SOURCE:
The enthusiasm of our youngest members has resulted this year in entry to the Top Club competition, and if any of us had doubts about the wisdom of extending our commitments on the green, they have been dispelled by the excitement and interest of the matches so far. This week we played host to Morpeth St George’s, who had beaten Gosforth in the previous round, so we knew we would be in for a very tough game.
The first result, of course, was Keith in the two-wood singles. This game summed up in several ways the whole encounter. After 14 of the 21 ends the scores were level at 9-9, with each player having won seven ends and each having scored two twos. It simply couldn’t have been closer. At this point the St George’s player actually went ahead by one, but suddenly momentum swung our way as Keith scored three twos and a single to go to 16-10 with only two ends left, and a quick handshake put us one-up on the board.

DATASET EXCERPTS:
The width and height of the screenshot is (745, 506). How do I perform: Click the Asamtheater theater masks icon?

--

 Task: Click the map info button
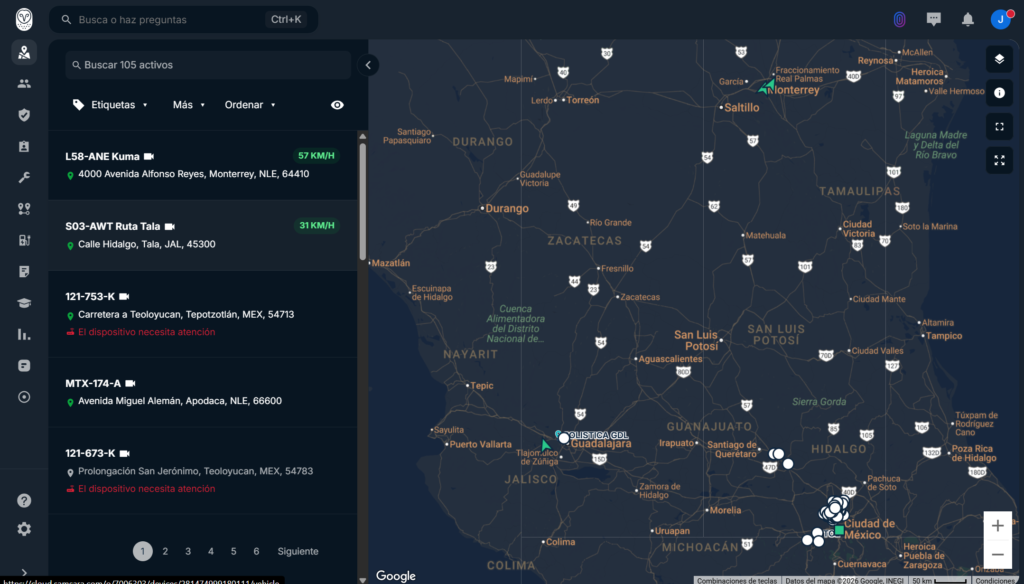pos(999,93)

WORK TO BE COMPLETED:
Translate the sentence "This game summed up in several ways the whole encounter." from the club match report into French.

RESULT BELOW:
Cette partie a résumé à plusieurs égards l'ensemble de la rencontre.